◆ Stored items:
--------

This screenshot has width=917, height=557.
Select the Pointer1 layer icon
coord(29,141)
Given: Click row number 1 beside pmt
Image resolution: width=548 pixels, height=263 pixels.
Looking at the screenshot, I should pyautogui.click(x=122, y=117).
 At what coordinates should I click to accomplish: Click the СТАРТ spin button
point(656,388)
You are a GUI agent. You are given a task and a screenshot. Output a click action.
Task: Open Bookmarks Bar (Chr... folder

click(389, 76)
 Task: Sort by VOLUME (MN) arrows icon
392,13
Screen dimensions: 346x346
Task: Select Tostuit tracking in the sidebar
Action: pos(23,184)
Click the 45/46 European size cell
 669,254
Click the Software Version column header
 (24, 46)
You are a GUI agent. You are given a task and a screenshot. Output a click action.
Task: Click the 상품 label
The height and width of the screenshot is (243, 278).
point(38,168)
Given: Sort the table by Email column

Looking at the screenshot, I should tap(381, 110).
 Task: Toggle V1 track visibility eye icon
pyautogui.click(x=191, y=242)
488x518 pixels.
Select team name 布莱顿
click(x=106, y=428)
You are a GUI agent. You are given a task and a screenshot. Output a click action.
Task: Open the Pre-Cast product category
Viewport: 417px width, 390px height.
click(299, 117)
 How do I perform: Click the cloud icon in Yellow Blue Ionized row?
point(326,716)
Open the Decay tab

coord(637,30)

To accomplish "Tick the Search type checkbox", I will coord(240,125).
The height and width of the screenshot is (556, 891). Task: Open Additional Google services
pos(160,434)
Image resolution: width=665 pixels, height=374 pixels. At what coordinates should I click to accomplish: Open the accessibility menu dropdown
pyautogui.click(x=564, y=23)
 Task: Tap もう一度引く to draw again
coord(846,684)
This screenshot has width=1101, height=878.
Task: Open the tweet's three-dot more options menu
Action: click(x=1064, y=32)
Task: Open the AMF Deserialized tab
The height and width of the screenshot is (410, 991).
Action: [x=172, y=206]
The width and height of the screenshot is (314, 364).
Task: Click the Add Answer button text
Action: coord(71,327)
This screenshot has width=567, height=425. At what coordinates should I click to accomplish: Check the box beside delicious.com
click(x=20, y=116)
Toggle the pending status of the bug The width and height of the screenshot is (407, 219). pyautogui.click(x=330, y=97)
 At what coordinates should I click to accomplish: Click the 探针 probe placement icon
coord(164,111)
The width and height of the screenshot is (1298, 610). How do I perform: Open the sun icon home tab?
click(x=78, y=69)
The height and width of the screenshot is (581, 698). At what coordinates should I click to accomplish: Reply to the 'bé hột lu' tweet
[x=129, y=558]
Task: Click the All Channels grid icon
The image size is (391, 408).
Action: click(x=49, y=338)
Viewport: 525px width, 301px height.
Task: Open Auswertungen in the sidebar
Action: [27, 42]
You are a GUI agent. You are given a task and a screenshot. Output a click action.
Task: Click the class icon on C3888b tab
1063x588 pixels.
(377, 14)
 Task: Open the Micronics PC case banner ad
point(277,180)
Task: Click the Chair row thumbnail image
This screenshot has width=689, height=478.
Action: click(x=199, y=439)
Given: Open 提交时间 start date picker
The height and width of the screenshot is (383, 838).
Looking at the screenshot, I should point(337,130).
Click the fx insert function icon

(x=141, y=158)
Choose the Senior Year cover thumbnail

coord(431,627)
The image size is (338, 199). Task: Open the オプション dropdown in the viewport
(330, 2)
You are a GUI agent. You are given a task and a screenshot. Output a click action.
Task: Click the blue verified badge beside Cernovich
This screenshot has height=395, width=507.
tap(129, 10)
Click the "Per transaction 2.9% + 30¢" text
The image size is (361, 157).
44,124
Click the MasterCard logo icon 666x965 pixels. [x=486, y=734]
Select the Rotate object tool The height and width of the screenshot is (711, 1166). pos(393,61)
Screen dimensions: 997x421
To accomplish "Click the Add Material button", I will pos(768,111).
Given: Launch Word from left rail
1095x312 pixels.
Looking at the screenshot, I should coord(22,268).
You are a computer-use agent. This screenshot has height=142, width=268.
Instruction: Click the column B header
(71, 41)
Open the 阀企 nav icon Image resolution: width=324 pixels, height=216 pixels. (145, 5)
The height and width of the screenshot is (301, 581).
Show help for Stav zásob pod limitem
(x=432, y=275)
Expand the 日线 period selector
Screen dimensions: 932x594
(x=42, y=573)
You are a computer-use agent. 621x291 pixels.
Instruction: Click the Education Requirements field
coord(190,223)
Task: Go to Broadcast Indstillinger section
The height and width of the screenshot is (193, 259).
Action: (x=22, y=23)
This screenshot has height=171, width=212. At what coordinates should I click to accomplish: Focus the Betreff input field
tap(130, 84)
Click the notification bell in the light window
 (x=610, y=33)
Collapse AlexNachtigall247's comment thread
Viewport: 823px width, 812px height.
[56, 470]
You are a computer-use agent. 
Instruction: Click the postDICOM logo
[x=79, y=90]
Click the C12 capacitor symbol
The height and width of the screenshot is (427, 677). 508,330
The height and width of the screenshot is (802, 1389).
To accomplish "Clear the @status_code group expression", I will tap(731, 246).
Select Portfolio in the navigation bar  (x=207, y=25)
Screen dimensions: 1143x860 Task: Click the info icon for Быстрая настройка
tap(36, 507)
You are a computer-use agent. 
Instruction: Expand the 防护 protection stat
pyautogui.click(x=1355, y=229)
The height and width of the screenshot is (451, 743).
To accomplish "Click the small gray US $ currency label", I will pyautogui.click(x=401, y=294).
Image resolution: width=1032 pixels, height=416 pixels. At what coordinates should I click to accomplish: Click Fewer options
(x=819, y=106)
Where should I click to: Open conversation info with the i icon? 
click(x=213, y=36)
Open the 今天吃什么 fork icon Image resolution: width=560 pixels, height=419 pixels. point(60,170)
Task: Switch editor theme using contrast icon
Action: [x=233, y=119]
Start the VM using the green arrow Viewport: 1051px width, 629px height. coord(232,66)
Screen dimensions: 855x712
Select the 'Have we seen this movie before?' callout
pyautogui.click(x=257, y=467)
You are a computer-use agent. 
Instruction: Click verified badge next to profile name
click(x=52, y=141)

--------

◆ Exercise goal: The answer must be exactly the lines from the one containing "Open the 今天吃什么" through the final line of the data, both ends included, and nothing else.

◆ Exercise solution:
Open the 今天吃什么 fork icon Image resolution: width=560 pixels, height=419 pixels. point(60,170)
Task: Switch editor theme using contrast icon
Action: [x=233, y=119]
Start the VM using the green arrow Viewport: 1051px width, 629px height. coord(232,66)
Screen dimensions: 855x712
Select the 'Have we seen this movie before?' callout
pyautogui.click(x=257, y=467)
You are a computer-use agent. 
Instruction: Click verified badge next to profile name
click(x=52, y=141)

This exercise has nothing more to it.